Some of us returned to our childhood homes during the Covid lockdowns. Cambridge University student Isaac Newton did the same when another outbreak of the bubonic plague hit Britain in 1665. Happily for the world of mathematics, there was no social media to distract him, so the young genius retreated to his bedroom to develop the theory of gravity and work on what would become calculus.

Edvard Munch’s painting The Scream accurately summarised how many of us felt during lockdown, and like Michael Rosen, the Norwegian was also brought low by a pandemic. In Munch’s case, it was the Spanish Flu and he fell ill in early 1919. He survived and would have been forgiven for lying around on the sofa gorging on banana bread afterwards. Yet, within months he was using the experience of his illness in his art, producing Self Portrait with the Spanish Flu, and Self Portrait after the Spanish Flu, in rapid succession.

Yes, perhaps some of us didn't achieve the dizzying heights of Edvard Munch or Shakespeare during lockdown but we did succeed in one big task. We may be fatter, greyer, and battle-weary, but we are still here. And we survived near-apocalyptic conditions without engaging in hand-to-hand combat over the last toilet roll.

SUPPLIED MATERIAL:
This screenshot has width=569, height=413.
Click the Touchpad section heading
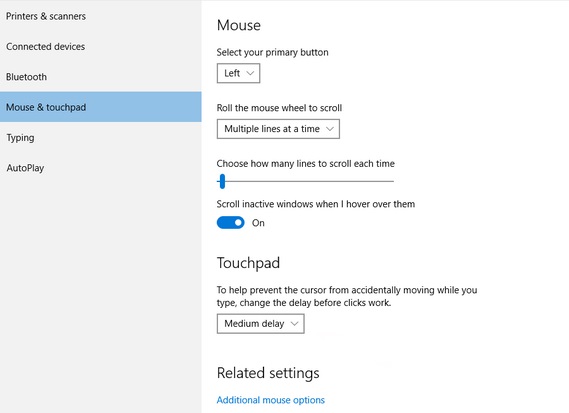click(248, 263)
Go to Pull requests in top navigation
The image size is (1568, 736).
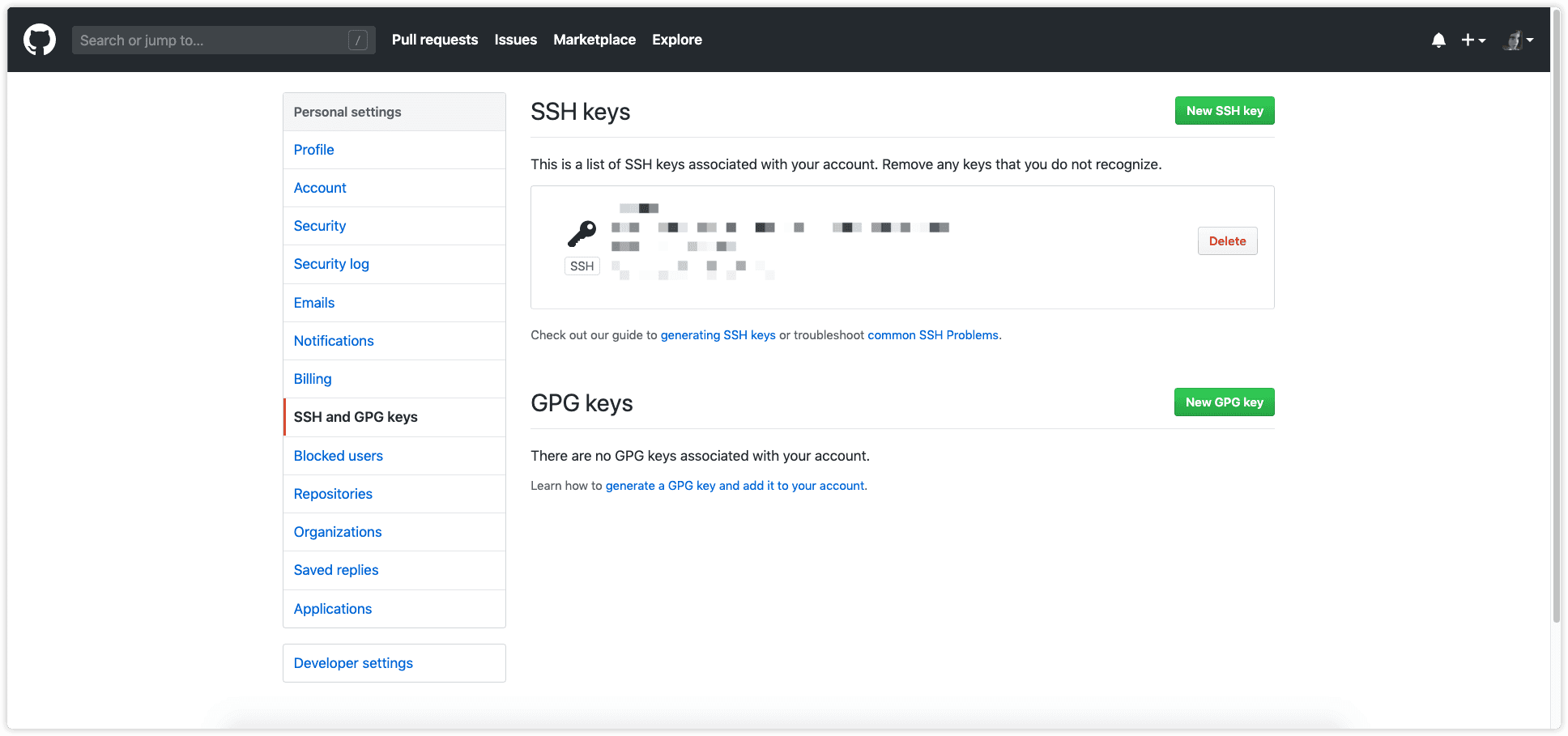[435, 40]
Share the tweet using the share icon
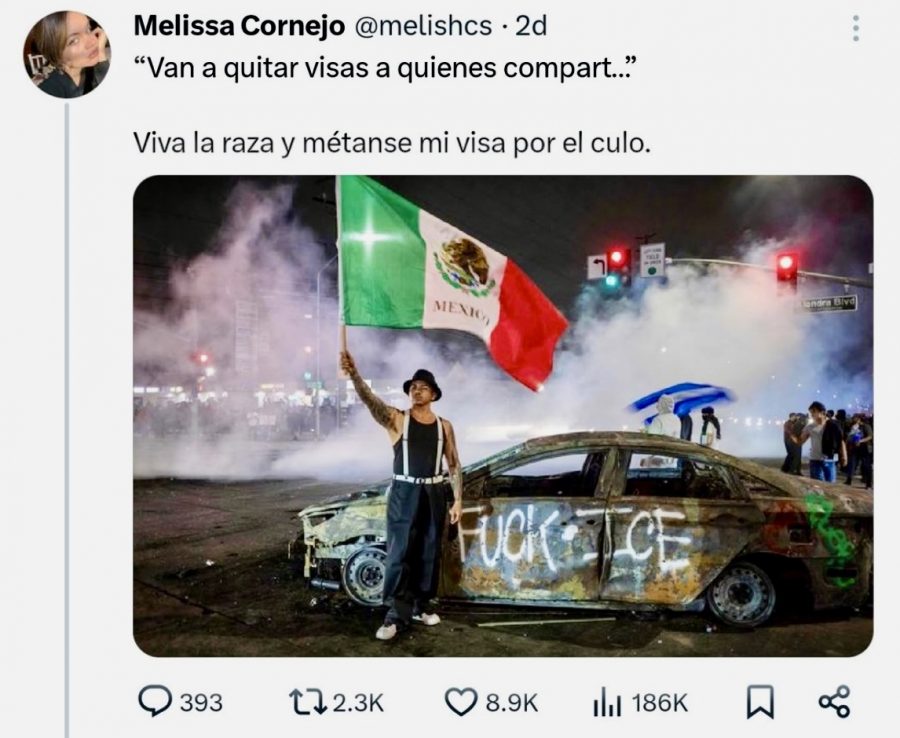Viewport: 900px width, 738px height. click(834, 702)
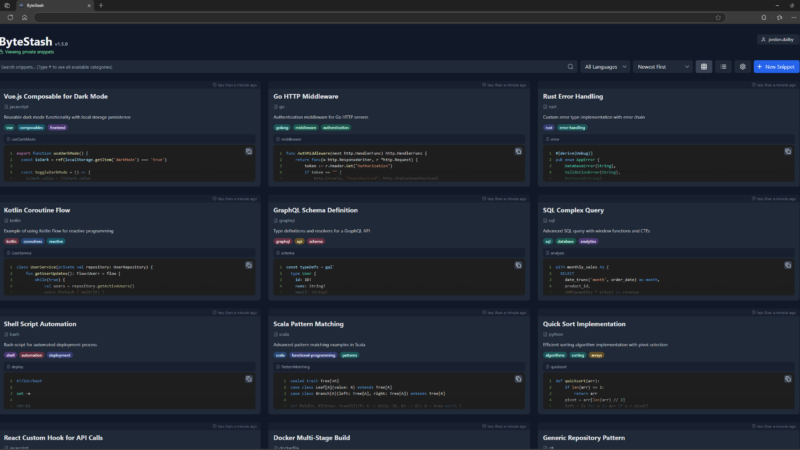This screenshot has width=800, height=450.
Task: Open the Newest First sort dropdown
Action: pos(664,66)
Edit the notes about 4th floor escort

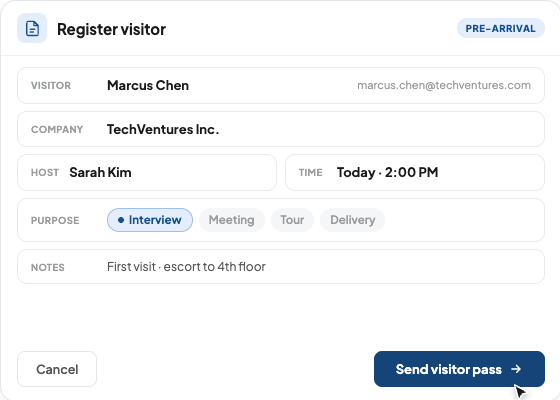(281, 267)
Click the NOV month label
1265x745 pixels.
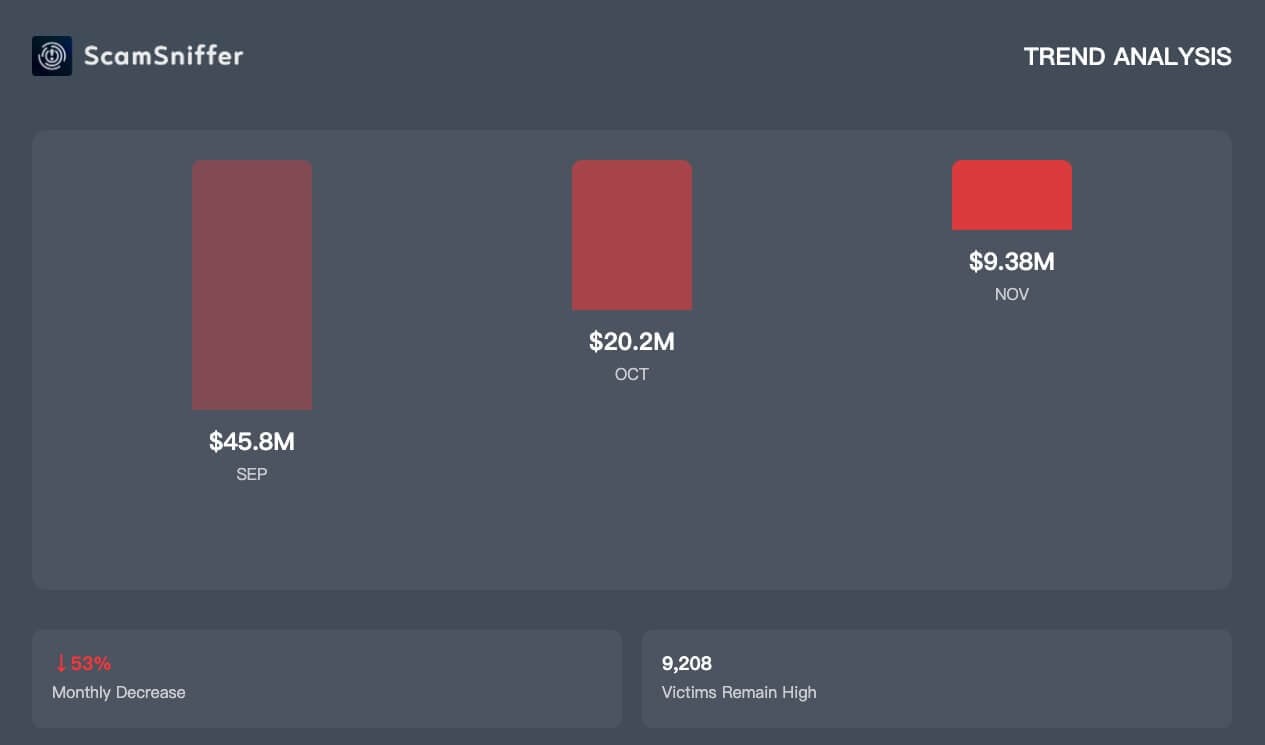point(1012,295)
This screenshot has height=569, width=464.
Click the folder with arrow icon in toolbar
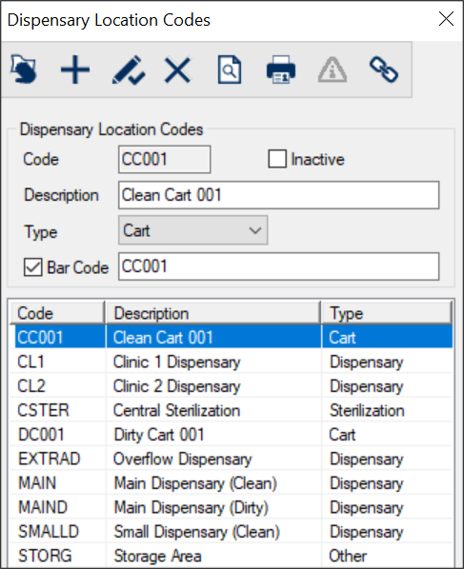coord(24,69)
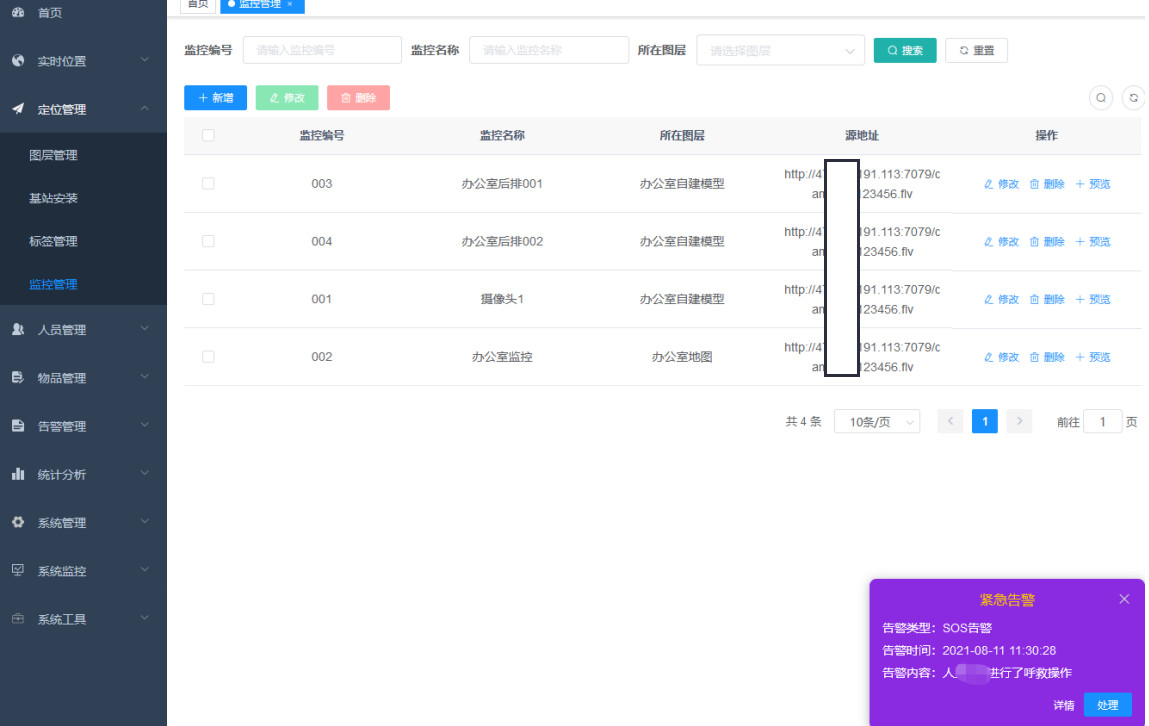Click the 首页 dashboard icon in sidebar

(18, 13)
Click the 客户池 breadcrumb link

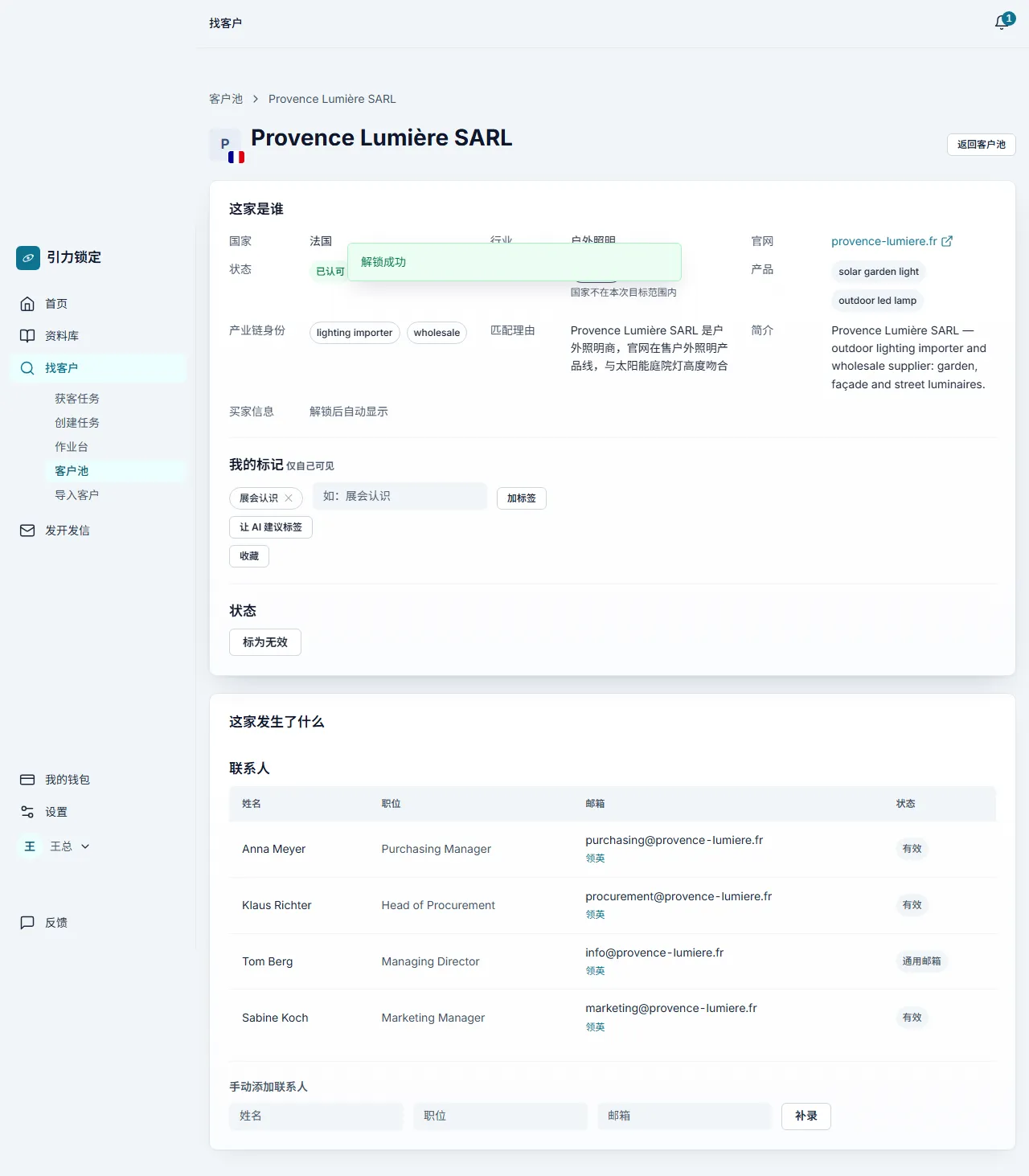(x=226, y=99)
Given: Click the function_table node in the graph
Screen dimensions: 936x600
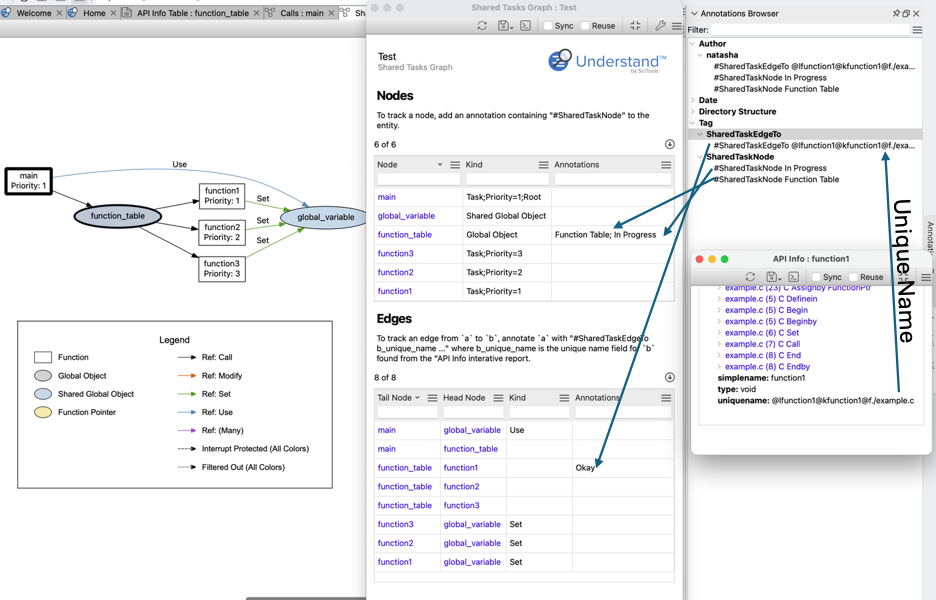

DIRECTIONS:
- a) Answer these questions from the text on pandemic lockdowns:
(i) In what year did the bubonic plague outbreak that sent Isaac Newton home hit Britain?
(ii) What illness did Edvard Munch catch in early 1919?
(iii) What two self portraits did Munch produce after his illness?
- b) Write the next passage of the text on pandemic lockdowns, picking up after its final sentence.
The records come from a separate source and have no connection to the text.

ANSWERS GIVEN:
- a)
(i) 1665
(ii) The Spanish Flu
(iii) Self Portrait with the Spanish Flu and Self Portrait after the Spanish Flu

- b)
We should also acknowledge some of the more unexpected skills we have acquired. Remember how hard you worked on your speed in reaching the front door so that you could intercept the courier before the neighbours saw the results of yet another online shopping splurge being delivered? Don’t forget the creativity you displayed in dodging another infernal Zoom quiz when you had literally nowhere else to be.

And just look at the knowledge we’ve gleaned from sitting on the sofa. Thanks to Michael Scott’s ham-fisted efforts at resuscitation in The Office (US), I now know that you should perform CPR to the rhythm of the Bee Gees’ song Stayin’ Alive.

How many of us can now walk around the house muttering profanities in French, because we binged on Call My Agent? Perhaps your knowledge of Colombian and Mexican political party systems has expanded exponentially after studying a few seasons of Narcos?

And is there anyone among us who wouldn’t know how to dress appropriately for a 1950s chess tournament after observing Anya Taylor-Joy’s wardrobe in The Queen’s Gambit?

Or maybe you have learned the difference between a ganache and a mirror glaze after receiving a fine culinary education from The Great British Bake-Off?

Isaac Newton, on the other hand, would be totally ill-prepared in the event of a baking emergency. As for Shakespeare, well, all I can say is that King Lear is silent on the matter of chocolate icing. Make of that what you will.